---------- Data extracts ----------

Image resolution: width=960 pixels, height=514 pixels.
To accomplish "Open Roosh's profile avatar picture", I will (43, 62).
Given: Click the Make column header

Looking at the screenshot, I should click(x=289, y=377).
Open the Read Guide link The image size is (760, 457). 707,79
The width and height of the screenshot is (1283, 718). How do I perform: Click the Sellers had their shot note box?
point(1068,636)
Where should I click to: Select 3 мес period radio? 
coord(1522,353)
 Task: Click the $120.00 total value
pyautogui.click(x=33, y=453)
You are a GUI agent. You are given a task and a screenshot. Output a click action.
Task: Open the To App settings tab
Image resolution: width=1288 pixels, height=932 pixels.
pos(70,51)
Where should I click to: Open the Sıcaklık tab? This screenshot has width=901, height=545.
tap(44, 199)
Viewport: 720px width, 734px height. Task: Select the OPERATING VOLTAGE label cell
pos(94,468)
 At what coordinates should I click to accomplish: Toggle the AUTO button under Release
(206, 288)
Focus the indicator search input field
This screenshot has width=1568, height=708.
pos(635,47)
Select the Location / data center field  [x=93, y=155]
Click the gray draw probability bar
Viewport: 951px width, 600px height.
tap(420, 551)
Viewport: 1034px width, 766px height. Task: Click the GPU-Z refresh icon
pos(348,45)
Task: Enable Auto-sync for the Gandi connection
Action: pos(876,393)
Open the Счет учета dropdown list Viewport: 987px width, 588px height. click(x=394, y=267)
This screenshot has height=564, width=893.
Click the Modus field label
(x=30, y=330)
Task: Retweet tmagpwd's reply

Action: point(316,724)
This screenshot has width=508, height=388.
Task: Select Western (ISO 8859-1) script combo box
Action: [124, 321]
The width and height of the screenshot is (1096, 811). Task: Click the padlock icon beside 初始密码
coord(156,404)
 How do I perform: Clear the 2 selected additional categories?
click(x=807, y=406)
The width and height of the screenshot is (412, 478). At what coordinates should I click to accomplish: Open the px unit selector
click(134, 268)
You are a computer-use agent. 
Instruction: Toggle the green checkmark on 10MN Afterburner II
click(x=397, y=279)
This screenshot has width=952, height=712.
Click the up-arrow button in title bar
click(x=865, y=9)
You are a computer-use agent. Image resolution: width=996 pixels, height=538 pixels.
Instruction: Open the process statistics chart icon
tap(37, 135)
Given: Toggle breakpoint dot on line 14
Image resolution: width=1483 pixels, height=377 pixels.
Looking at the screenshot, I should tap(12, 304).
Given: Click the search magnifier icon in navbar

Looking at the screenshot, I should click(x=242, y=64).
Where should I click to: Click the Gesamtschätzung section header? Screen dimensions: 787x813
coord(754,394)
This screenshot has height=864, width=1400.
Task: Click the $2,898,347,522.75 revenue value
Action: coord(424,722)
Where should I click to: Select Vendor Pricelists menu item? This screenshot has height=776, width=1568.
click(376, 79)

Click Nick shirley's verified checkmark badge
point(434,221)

----------

Exercise requirements: Every entry should be retyped exactly as it appears.

Expected answer:
Image resolution: width=960 pixels, height=514 pixels.
To accomplish "Open Roosh's profile avatar picture", I will (43, 62).
Given: Click the Make column header

Looking at the screenshot, I should click(x=289, y=377).
Open the Read Guide link The image size is (760, 457). 707,79
The width and height of the screenshot is (1283, 718). How do I perform: Click the Sellers had their shot note box?
point(1068,636)
Where should I click to: Select 3 мес period radio? 
coord(1522,353)
 Task: Click the $120.00 total value
pyautogui.click(x=33, y=453)
You are a GUI agent. You are given a task and a screenshot. Output a click action.
Task: Open the To App settings tab
Image resolution: width=1288 pixels, height=932 pixels.
pos(70,51)
Where should I click to: Open the Sıcaklık tab? This screenshot has width=901, height=545.
tap(44, 199)
Viewport: 720px width, 734px height. Task: Select the OPERATING VOLTAGE label cell
pos(94,468)
 At what coordinates should I click to accomplish: Toggle the AUTO button under Release
(206, 288)
Focus the indicator search input field
This screenshot has width=1568, height=708.
pos(635,47)
Select the Location / data center field  [x=93, y=155]
Click the gray draw probability bar
Viewport: 951px width, 600px height.
tap(420, 551)
Viewport: 1034px width, 766px height. Task: Click the GPU-Z refresh icon
pos(348,45)
Task: Enable Auto-sync for the Gandi connection
Action: pos(876,393)
Open the Счет учета dropdown list Viewport: 987px width, 588px height. click(x=394, y=267)
This screenshot has height=564, width=893.
Click the Modus field label
(x=30, y=330)
Task: Retweet tmagpwd's reply

Action: point(316,724)
This screenshot has width=508, height=388.
Task: Select Western (ISO 8859-1) script combo box
Action: [124, 321]
The width and height of the screenshot is (1096, 811). Task: Click the padlock icon beside 初始密码
coord(156,404)
 How do I perform: Clear the 2 selected additional categories?
click(x=807, y=406)
The width and height of the screenshot is (412, 478). At what coordinates should I click to accomplish: Open the px unit selector
click(134, 268)
You are a computer-use agent. 
Instruction: Toggle the green checkmark on 10MN Afterburner II
click(x=397, y=279)
This screenshot has width=952, height=712.
Click the up-arrow button in title bar
click(x=865, y=9)
You are a computer-use agent. Image resolution: width=996 pixels, height=538 pixels.
Instruction: Open the process statistics chart icon
tap(37, 135)
Given: Toggle breakpoint dot on line 14
Image resolution: width=1483 pixels, height=377 pixels.
Looking at the screenshot, I should tap(12, 304).
Given: Click the search magnifier icon in navbar

Looking at the screenshot, I should click(x=242, y=64).
Where should I click to: Click the Gesamtschätzung section header? Screen dimensions: 787x813
coord(754,394)
This screenshot has height=864, width=1400.
Task: Click the $2,898,347,522.75 revenue value
Action: coord(424,722)
Where should I click to: Select Vendor Pricelists menu item? This screenshot has height=776, width=1568.
click(376, 79)

Click Nick shirley's verified checkmark badge
point(434,221)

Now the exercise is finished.